Со времени нашей неудачной конной прогулки мне ни разу не позволили побыть с Мариам наедине. И я попросил у Магона разрешения испросить у нее согласия в соответствии с обычаями своей страны, добавив, что это делается, когда потенциальные жених и невеста находятся вдвоем. На что Магон, поговорив с Аштарот, ответил положительно, но при условии, что это произойдет в беседке посреди сада.

– Видишь ли, у нас тоже есть свои обычаи. В частности, невеста должна вести себя скромно и не давать повода для какого-либо упрека. Именно поэтому важно, чтобы вас видели, когда вы наедине. Но мы будем достаточно далеко, поэтому вряд ли услышим, о чем вы будете говорить.

Я загодя подготовил цветы – не те, что росли в саду, а собранные мною в горах цикламены. Вообще-то здесь цветы обычно не дарили, но я все-таки не удержался. Кроме того, на деньги, которые успел заработать, я заказал золотое кольцо с бриллиантом у ювелира, чья мастерская находилась в Бырсате напротив Совета старейшин, рядом с моей любимой винной лавкой. Да, ограненные бриллианты здесь уже существовали, хотя в кольца их вставляли редко.

Встав на одно колено, я преподнес Мариам сначала букет цветов, а потом и кольцо со словами:

– Мариам из рода Бодонов, будь моей женой!

Она подняла меня и робко поцеловала в щеку.

– Я буду тебе хорошей женой, Никола! – И она расплакалась – надеюсь, что от счастья.

Тогда я вытащил из корзинки кувшинчик самого дорогого вина и другой – воды, отлил чуть-чуть: женщинам здесь можно было немножко, но ни в коем случае нельзя было напиваться.
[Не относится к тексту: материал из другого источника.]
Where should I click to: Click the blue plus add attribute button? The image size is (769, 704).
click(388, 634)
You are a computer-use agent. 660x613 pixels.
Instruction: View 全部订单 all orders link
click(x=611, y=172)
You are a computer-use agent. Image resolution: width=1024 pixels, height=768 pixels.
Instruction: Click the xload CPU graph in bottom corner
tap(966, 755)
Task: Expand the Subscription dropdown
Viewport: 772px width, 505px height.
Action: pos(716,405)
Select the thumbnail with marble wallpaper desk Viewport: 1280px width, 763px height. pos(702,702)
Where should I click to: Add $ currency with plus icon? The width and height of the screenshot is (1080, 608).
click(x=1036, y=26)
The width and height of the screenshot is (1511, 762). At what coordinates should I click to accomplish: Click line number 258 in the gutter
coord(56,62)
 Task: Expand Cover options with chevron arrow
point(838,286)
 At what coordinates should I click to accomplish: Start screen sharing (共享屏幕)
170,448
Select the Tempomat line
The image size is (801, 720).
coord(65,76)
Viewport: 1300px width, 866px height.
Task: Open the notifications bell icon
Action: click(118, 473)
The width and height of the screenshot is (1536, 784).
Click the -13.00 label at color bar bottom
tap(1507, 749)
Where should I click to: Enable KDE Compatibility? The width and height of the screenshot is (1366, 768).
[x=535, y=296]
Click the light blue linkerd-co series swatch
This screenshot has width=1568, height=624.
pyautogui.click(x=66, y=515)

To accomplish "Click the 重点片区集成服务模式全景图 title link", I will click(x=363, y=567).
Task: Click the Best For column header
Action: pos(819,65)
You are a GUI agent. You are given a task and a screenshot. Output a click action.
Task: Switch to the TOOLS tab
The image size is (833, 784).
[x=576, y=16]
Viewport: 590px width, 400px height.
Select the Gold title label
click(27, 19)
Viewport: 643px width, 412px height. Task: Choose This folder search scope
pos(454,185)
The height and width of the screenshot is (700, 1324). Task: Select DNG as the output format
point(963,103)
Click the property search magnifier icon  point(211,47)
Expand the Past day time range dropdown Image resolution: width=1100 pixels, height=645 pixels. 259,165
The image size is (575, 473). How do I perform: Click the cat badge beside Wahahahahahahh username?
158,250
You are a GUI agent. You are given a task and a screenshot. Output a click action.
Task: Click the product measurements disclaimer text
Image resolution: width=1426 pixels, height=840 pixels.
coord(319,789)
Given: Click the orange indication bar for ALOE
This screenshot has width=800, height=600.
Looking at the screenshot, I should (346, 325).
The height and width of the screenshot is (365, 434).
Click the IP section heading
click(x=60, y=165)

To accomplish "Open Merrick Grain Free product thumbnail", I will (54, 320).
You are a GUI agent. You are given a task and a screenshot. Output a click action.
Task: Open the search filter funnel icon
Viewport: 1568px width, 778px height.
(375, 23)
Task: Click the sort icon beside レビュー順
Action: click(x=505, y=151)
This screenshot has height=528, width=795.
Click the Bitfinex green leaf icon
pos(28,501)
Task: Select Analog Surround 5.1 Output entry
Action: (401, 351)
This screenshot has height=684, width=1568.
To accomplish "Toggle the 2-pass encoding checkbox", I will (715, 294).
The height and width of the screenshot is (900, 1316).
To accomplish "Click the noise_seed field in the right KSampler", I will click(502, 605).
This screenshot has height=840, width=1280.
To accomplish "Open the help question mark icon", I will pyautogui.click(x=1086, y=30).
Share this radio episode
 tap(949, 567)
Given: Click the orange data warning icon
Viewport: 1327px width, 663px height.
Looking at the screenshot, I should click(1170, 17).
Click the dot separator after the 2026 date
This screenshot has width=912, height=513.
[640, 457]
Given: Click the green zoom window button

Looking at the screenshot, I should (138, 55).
Разбавил его, как положено, и разлил по кружкам, провозгласил тост за мою любимую женщину. В семье Бодонов тосты уже практиковались – с моей подачи, разумеется.

Мы пригубили вино, после чего Мариам мне сказала:

– Никола, милый, я не могу дождаться, когда ты, наконец, станешь моим. Но у меня к тебе есть… один вопрос.

– Конечно, любимая!

Теперь я мог признаться и ей, и себе, что полюбил ее еще в тот, самый первый, день.

– Скажи, ты и правда не спал с Танит, когда я ее к тебе присылала?

– Спал на одной кровати. Но ничего, кроме собственно сна, между нами не было.

– Она мне призналась в этом. Но и она тебя любит, не только я. А она мне как сестра. Милый, я не могу ее освободить, ведь сейчас мой отец должен одобрить это решение, а он этого никогда не сделает. Я попрошу, чтобы ее сделали частью моего приданого. И тогда после нашей свадьбы освободить ее сможешь ты.

– Хорошо, любимая.

– Вот только… не мог бы ты взять ее второй женой?

Я с изумлением уставился на свою невесту. Для меня это было довольно-таки дико, но, как известно, в чужой монастырь со своим уставом не ходят. Мне, конечно, нравилась – и очень нравилась – не только Мариам, но и Танит. Но родители меня воспитали так, в том числе и на собственном примере, что каждый из супругов должен не только хранить верность своей второй половинке, но и не давать ей даже повода подозревать себя в неверности. А тут такое…

Я лишь выдавил из себя:

– Милая, ты уверена?

– Да, я буду счастлива, если ты согласишься. И она будет счастлива.

Я лишь обалдело кивнул. Конечно, хорошо, когда ты окружен пусть не тройной, так двойной красотой, и теща будет всего лишь одна (родителей Танит убили нумидийцы в день моего появления), но подобное положение вещей для меня было, скажем так, непривычным. Особенно если учесть, что просила меня об этом собственная невеста.

Но что поделаешь. Помнится, ветхозаветный патриарх Иаков точно так же женился на двух, хотя Лию ему ее отец Лабан, конечно же, подсунул под видом Рахили. Но я как-то не очень был готов к двоеженству. «А придется», – подумал я без особой радости.